Linear Algebra – Choosing the Smallest Basis of a Set of Vectors

linear algebranp-complete

First: I know that every basis of some vector space contains the same amount of vectors. The question is not about that.

Let $\vec a_1, \dots, \vec a_m \in \mathbb{N}^n \setminus \{\vec 0\}$ be some vectors. And I want to select a basis $\vec b_1, \dots, \vec b_r \in \{\vec a_1, \dots, \vec a_m\}$ of the span of $\vec a_1, \dots, \vec a_m$. This is a trivial task and can be done using some Gauß elimination steps. But, I want the basis to have a very special property:

For each vector $\vec a_j, j\in [m]$ we find a linear combination of the basis vectors:
$$\vec a_j = \sum_{i=1}^r \lambda_i \cdot \vec b_i \qquad \mathrm{with}\quad \lambda_i \in \mathbb{Q}$$
I want to choose the basis in such a way that for every $\vec a_j$ it will hold that
$$\sum_{i=1}^r \lambda_i \stackrel{!}{\geq} 1$$
I hope you can see, why I call that basis the "smallest" possible basis. We need the coefficiants to at least add up to 1 to reach all other vectors. Does there always exist such a basis? How can you find it?

While researching and thinking about this problem, I stumbled upon some related NP hard problem somewhere. I tried to find the specific problem later but I didn't succeed. Maybe there is no better option than just trying all different possible basis? In this case, is there a related NP hard problem?


What I already tried

One immediate idea I had, was selecting the basis, where the total component sum (so $\sum_{i=1}^r\sum_{j=1}^n (\vec b_i)_j$) is minimal. But this will not work. Here is a counterexample: Let $\vec a_1 := (1, 5)^\top$, $\vec a_2 := (0, 1)^\top$ and $\vec a_3 := (3, 9)^\top$. Any pair of these 3 vectors would yield a basis. So let's select the ones where the component sum is the smallest. These are $\vec a_2$ (component sum $0+1=1$) and $\vec a_1$ (component sum $1+5=6$). As it is a basis of $\mathbb{N}^2$ the coefficients are unique. You can quickly see that $-6\vec a_2 + 3\vec a_1 = \vec a_3$. Here, the coefficients sum up to $-6 + 3 = -3$ which is clearly less than 1. But you can reach a positive sum, by selecting $\vec a_2$ and $\vec a_3$ instead, as $2\vec a_2 + \frac{1}{3}\vec a_3 = \vec a_1$ and clearly $2 + \frac{1}{3} \geq 1$. How would know to choose $\vec a_2$ and $\vec a_3$ a priori?


Edit

I've generated 1000 matrices randomly and found that for every of those matrices, such a basis could be selected. Thus I assume, that this basis always exists, but why? And more importantly, how would you figure it out.
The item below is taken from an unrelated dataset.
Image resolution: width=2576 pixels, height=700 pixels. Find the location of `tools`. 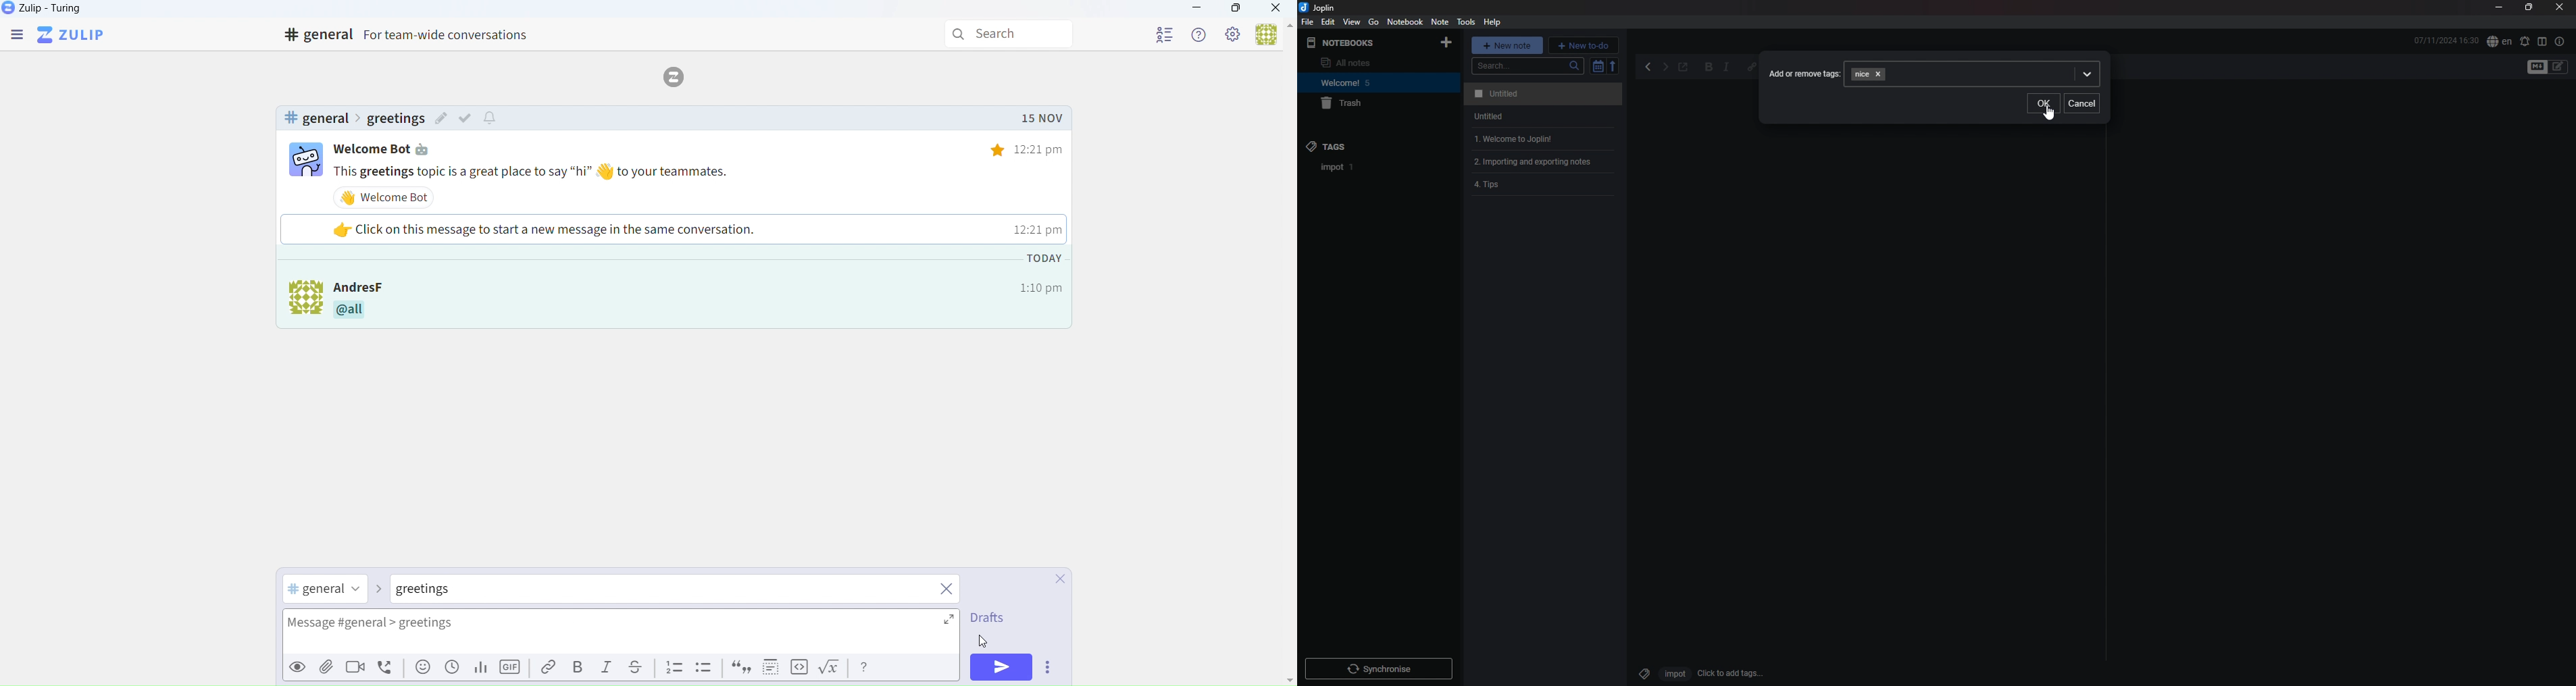

tools is located at coordinates (1465, 22).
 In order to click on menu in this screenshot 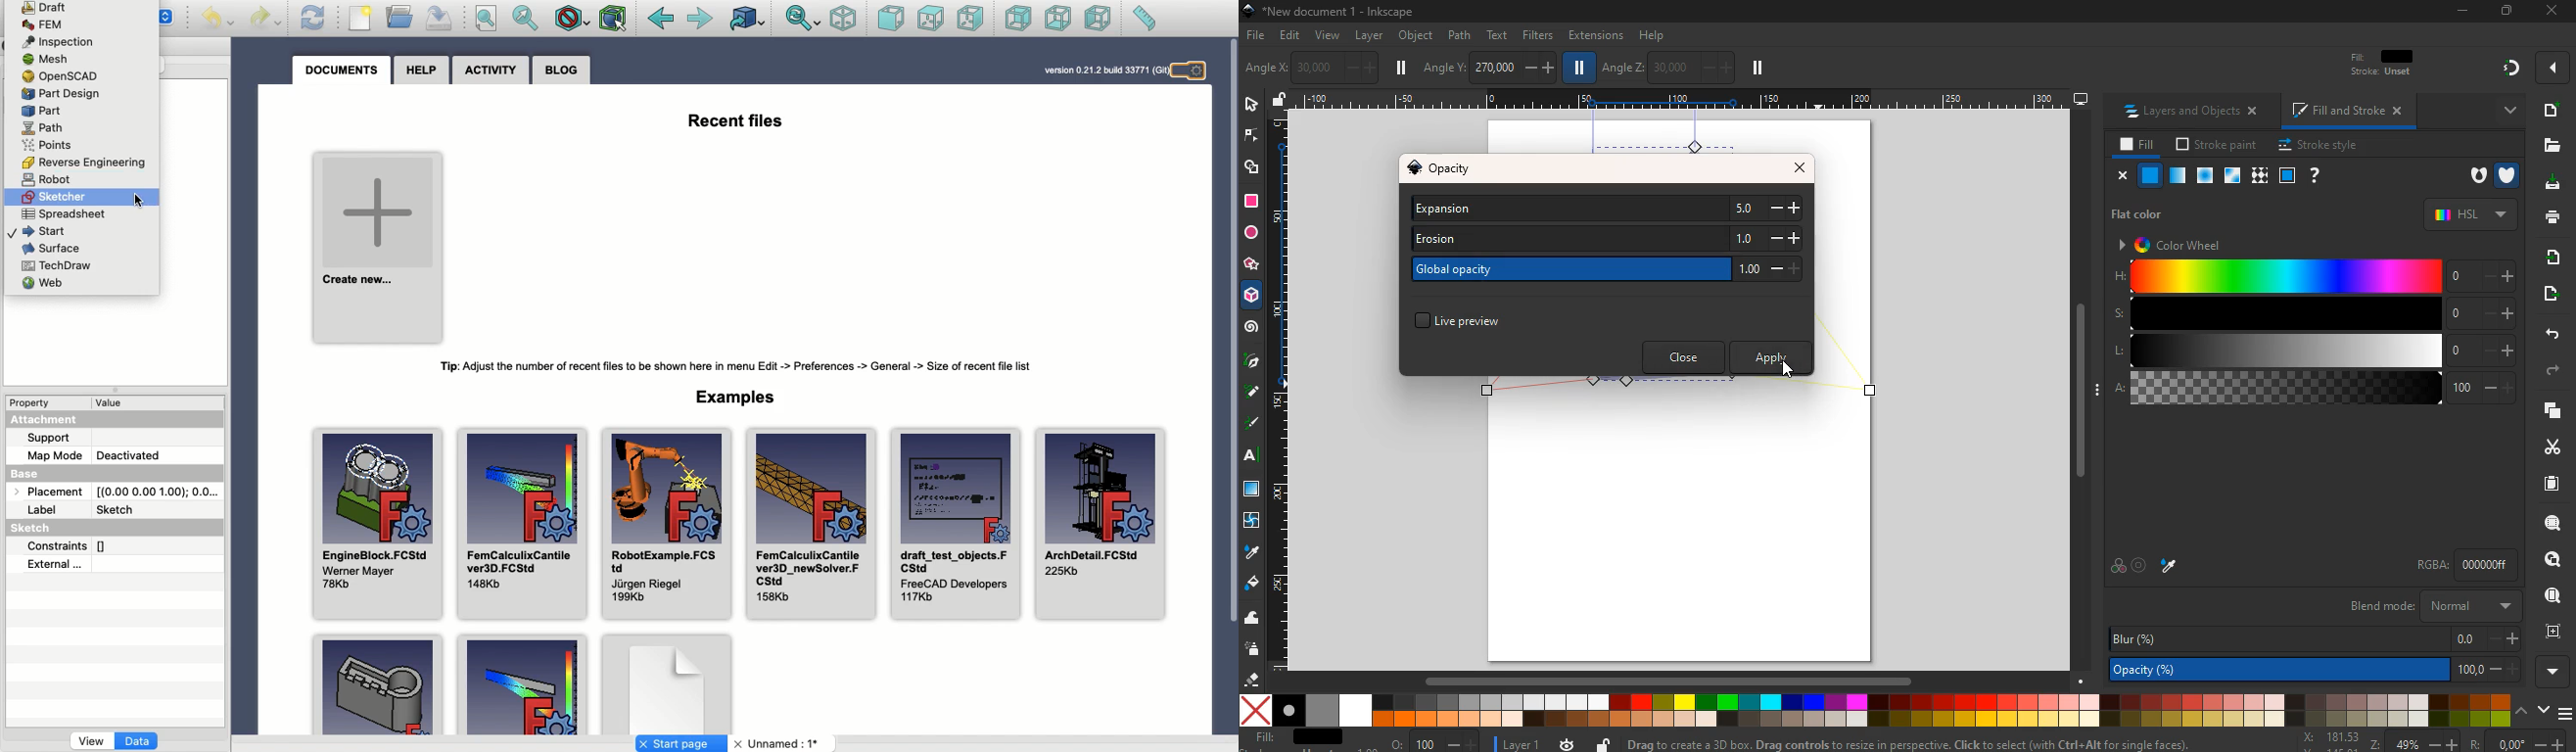, I will do `click(2564, 709)`.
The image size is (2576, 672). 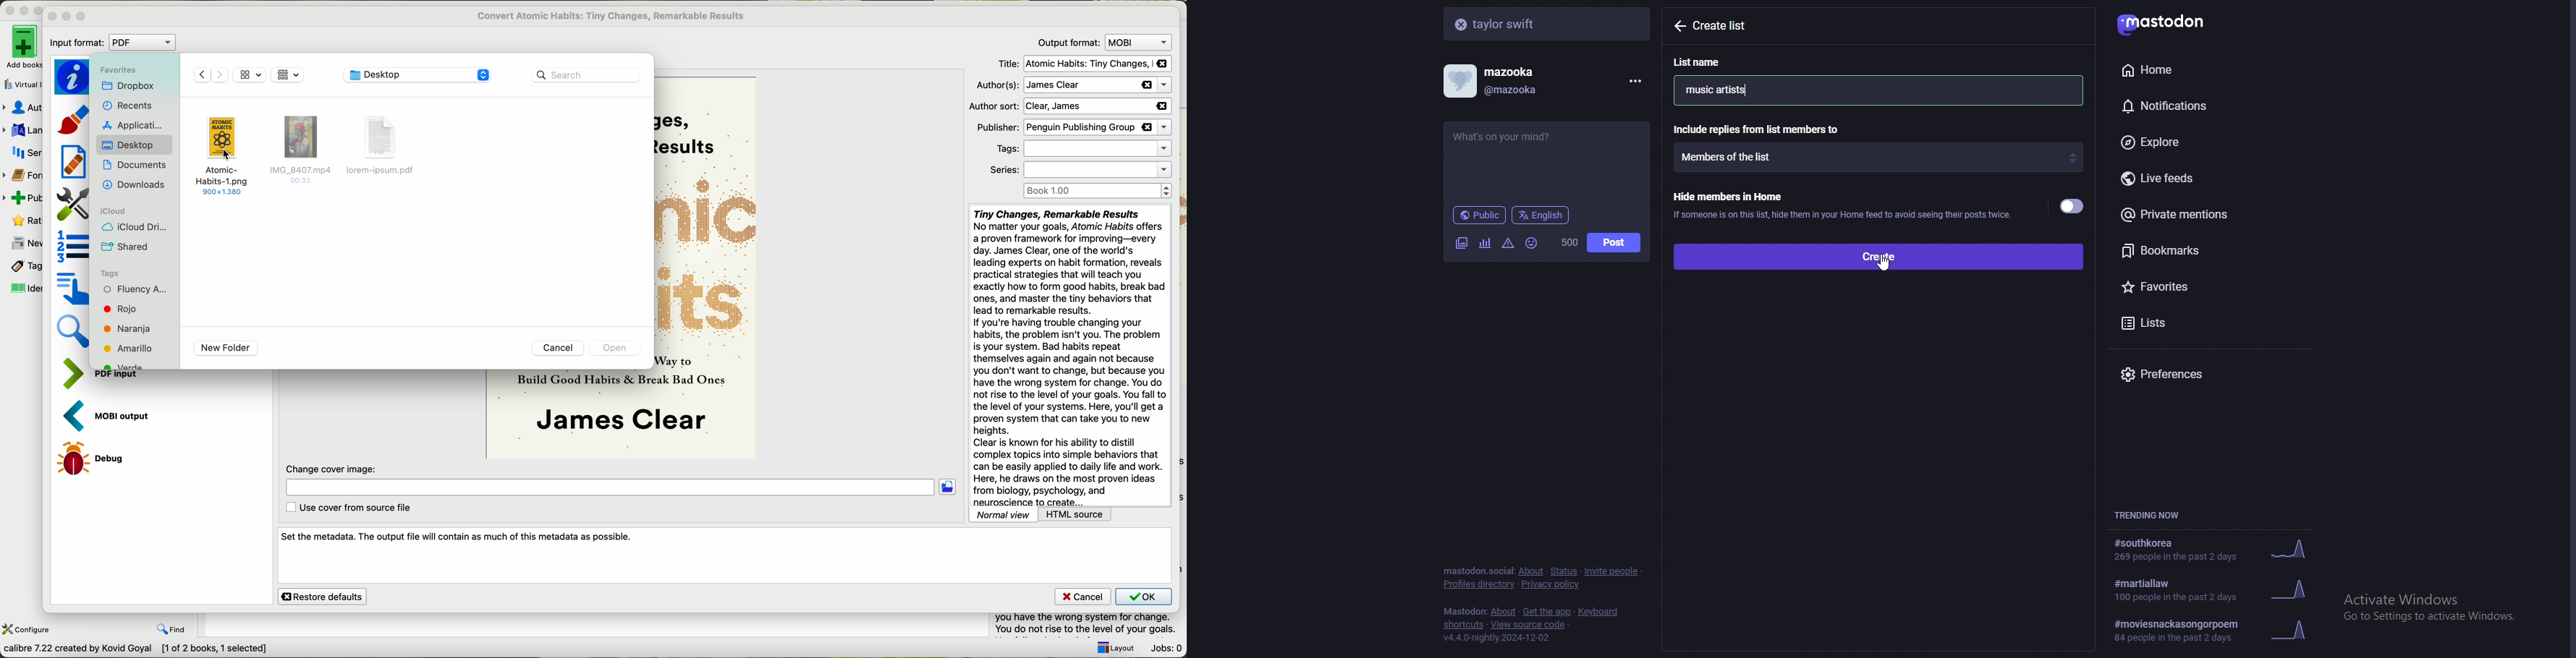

By a similar experiment I also found that at least one of the possible basis always include the vector with the smallest component sum. There are sometimes other basis with this property not including this "smallest" vector, but there is always at least one.

Best Answer

Let $\vec v_1,\dots,\vec v_r$ be a linearly independent set in $\Bbb R^n$, and let $H$ be the unique $(r-1)$-dimensional affice space passing through $\vec v_1,\dots,\vec v_r$. Then $H$ separates the $r$-dimensional subspace span$(\vec v_1,\dots,\vec v_r)$ into two open half-spaces: one piece $S_0$ contains the origin and the other piece $S_1$ does not.

The crucial observation is that if $\vec y = \sum_{i=1}^r \lambda_i \vec v_i$ is any vector in span$(\vec v_1,\dots,\vec v_r)$, then $$ \sum_{i=1}^r \lambda_i < 1 \text{ if and only if } \vec y \in S_0. $$

Therefore I believe this procedure always works:

  • Let $C$ be the convex hull of the vectors $\vec a_1, \dots, \vec a_m$, and let $r$ be the dimension of $C$. Each highest-dimensional face of this convex hull is an $(r-1)$-dimensional simplex determined by $r$ of the vectors $\vec a_1, \dots, \vec a_m$. (We allow degenerately neighbouring faces, such as collinear edges, coplanar $2$-dimensional faces, etc.)
  • $C$ does not contain the origin; therefore there exists a highest-dimension face which divides span$(\vec a_1, \dots, \vec a_m)$ into two pieces, one of which contains the origin and the other of which contains (the interior of) $C$. This highest-dimensional face is determined by some subset $\{\vec b_1,\dots,\vec b_r\}$ of $\{\vec a_1, \dots, \vec a_m\}$. (There may be many such faces, but there is always at least one.)
  • These vectors $\vec b_1,\dots,\vec b_r$ are the ones we seek, by the crucial observation above.